De laatste tijd word ik er steeds vaker mee geconfronteerd. Kies ik voor carrière of kies ik voor een leven buiten het werk om?
Het gebeurt tijdens een lezing van journalist Christiaan Triebert (30). Hij vertelt over zijn studententijd waarin hij voor de Groningse studentenkrant werkte en over hoe hij na zijn studie bij Bellingcat (een journalistieke organisatie die middels satellietbeelden onderzoek deed naar het neerhalen van MH17) begon. Terwijl hij bij Bellingcat zat, vroeg de New York Times of hij in vaste dienst voor ze wilde werken. Tijdens zijn verhaal kwam het weer op: de carrièrekriebels. Als ik dit wil, moet ik er nú mee beginnen.
Christiaan woont in New York. Waarschijnlijk in een torenhoge flat, waar vanuit hij keihard werkt. Dat kan toch niet anders, bij de New York Times? Hij is al ruime tijd niet in Nederland geweest, mede door de pandemie natuurlijk, en ziet dus vrienden en familie aanzienlijk minder. Maar hij zet zich in voor het meest toonaangevende journalistieke platform en sleepte er zelfs een Pulitzerprijs mee binnen.
Kortom, ik werd zenuwachtig. Want aan de ene kant lijkt me dit fantastisch: functioneren op het hoogste journalistieke niveau en prachtige stukken maken die de wereld inlichten over verborgen zaken. Maar tegelijkertijd denk ik aan de andere dromen die ik heb. De wereld rondzeilen. Proberen kleiner en duurzamer te leven. Niet mijn dagen achter een computer doorbrengen. Echte gesprekken voeren met andere niet-computerende mensen.
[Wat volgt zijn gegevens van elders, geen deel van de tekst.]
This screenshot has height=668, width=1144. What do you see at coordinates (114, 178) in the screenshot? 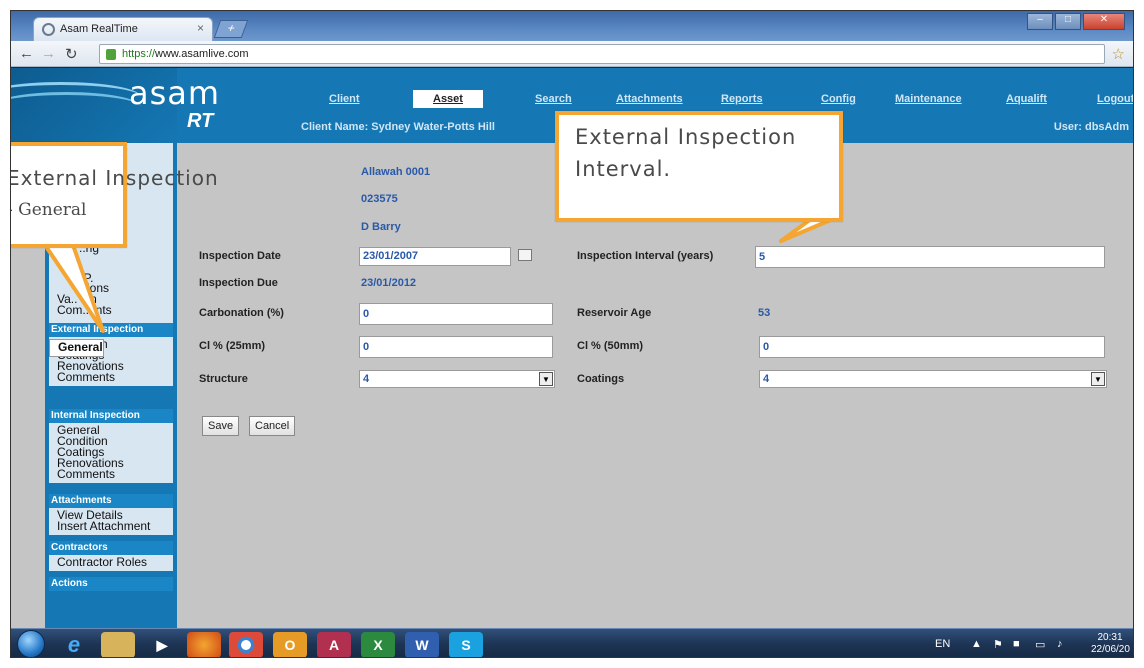
I see `left-callout-line1: External Inspection` at bounding box center [114, 178].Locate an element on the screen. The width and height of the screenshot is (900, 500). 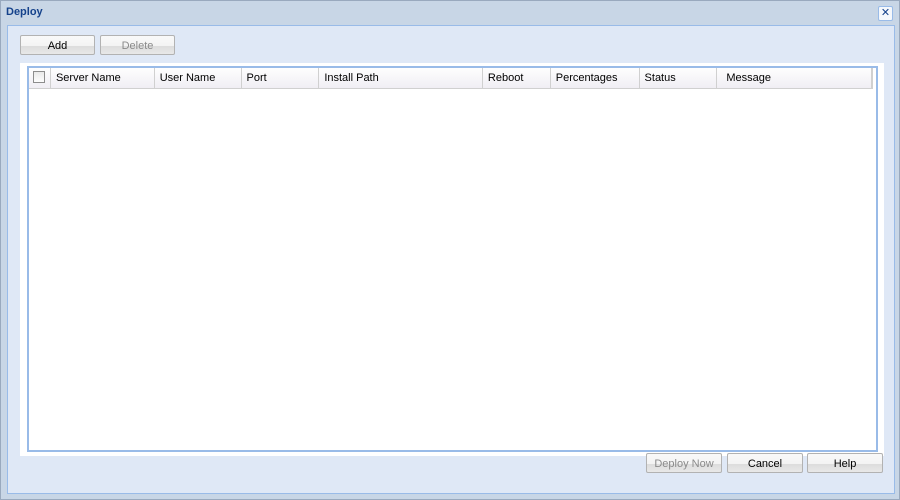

Wat is er nou belangrijk?, vraag ik mezelf dan. Ik heb immers slechts één leven. Hoe wil ik dat invullen? Nu het einde van mijn studententijd als een denderende sneltrein nadert, flitsen zulke vragen steeds frequenter door mijn hoofd. En ik weet het antwoord niet.
Dus vraag ik het aan een goede vriendin. Ze studeert geneeskunde en als er iemand alles voor haar studie opzegt, dan is zij het. Echter zit zij er ook mee: ze wil doorgaan met arts worden. Maar ze wil ook een stabiele relatie, een periode in het buitenland werken, kinderen krijgen en een fijne woonplek creëren. Is dat teveel gewild? Of kún je niet minder willen, wanneer je weet wat de mogelijkheden zijn?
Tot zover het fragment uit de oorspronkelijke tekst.